(Extracted data entries)
......
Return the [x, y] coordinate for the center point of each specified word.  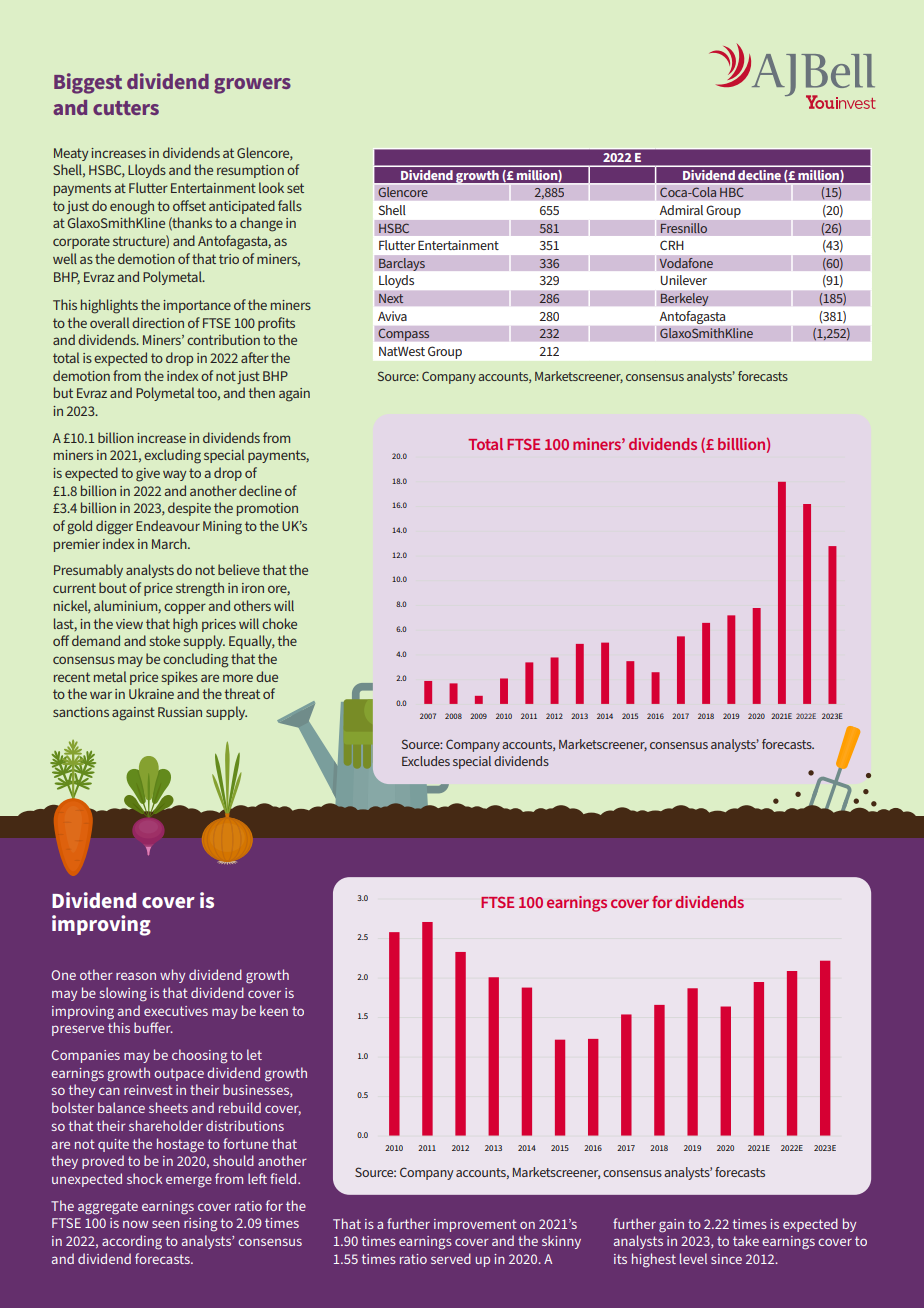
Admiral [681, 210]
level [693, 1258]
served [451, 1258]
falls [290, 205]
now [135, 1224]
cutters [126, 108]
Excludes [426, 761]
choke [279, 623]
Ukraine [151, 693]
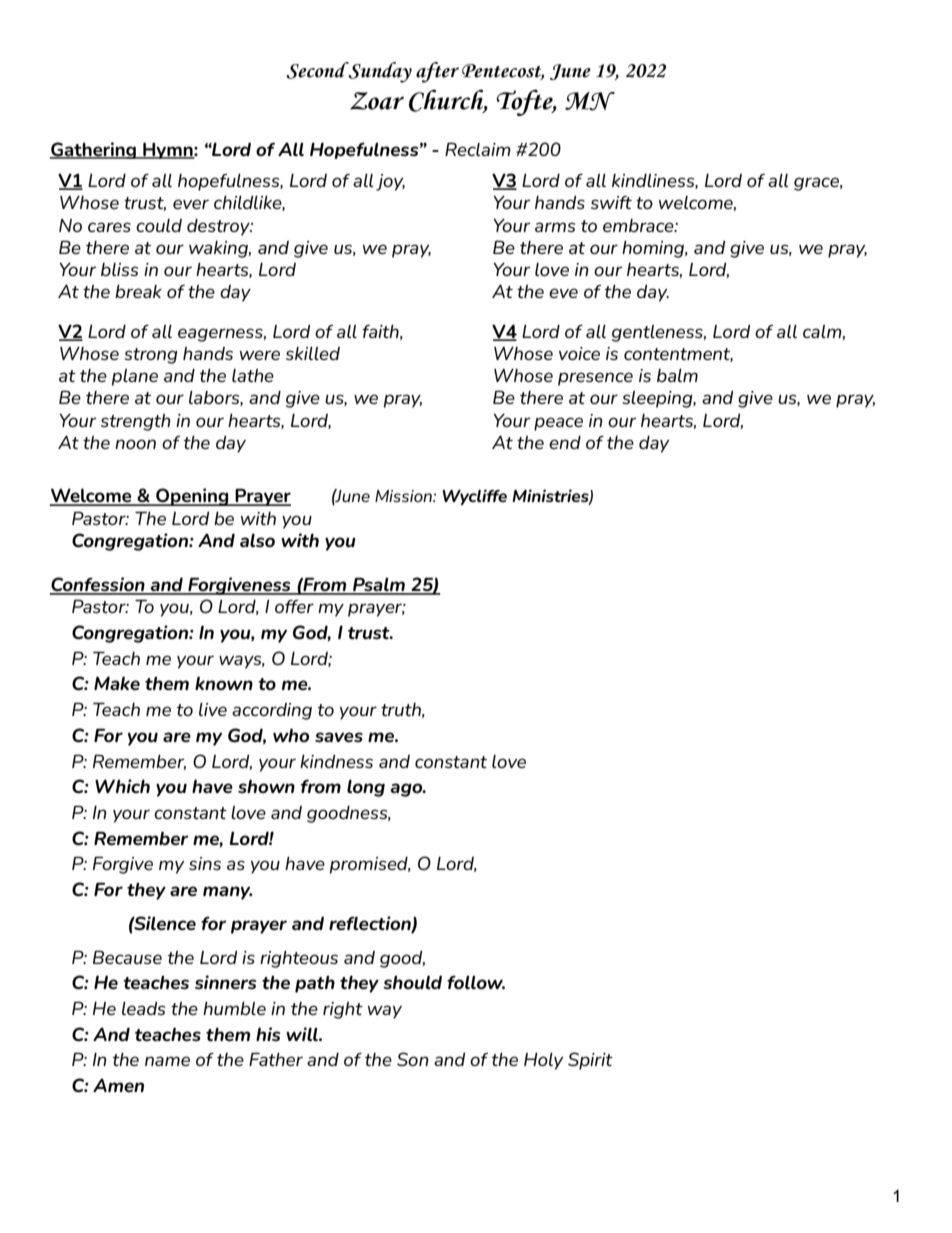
......
Please write out every line of the rows above, including the lines without coordinates, and scale each coordinate answer by 1.65, rounding to whole numbers with halves going up. Leave the pictures out.

Return the [x, y] coordinate for the center point of each specified word.  
Admiral [1124, 347]
level [1143, 2076]
served [744, 2076]
falls [479, 338]
now [223, 2020]
cutters [208, 178]
Excludes [703, 1256]
choke [460, 1028]
Ukraine [249, 1143]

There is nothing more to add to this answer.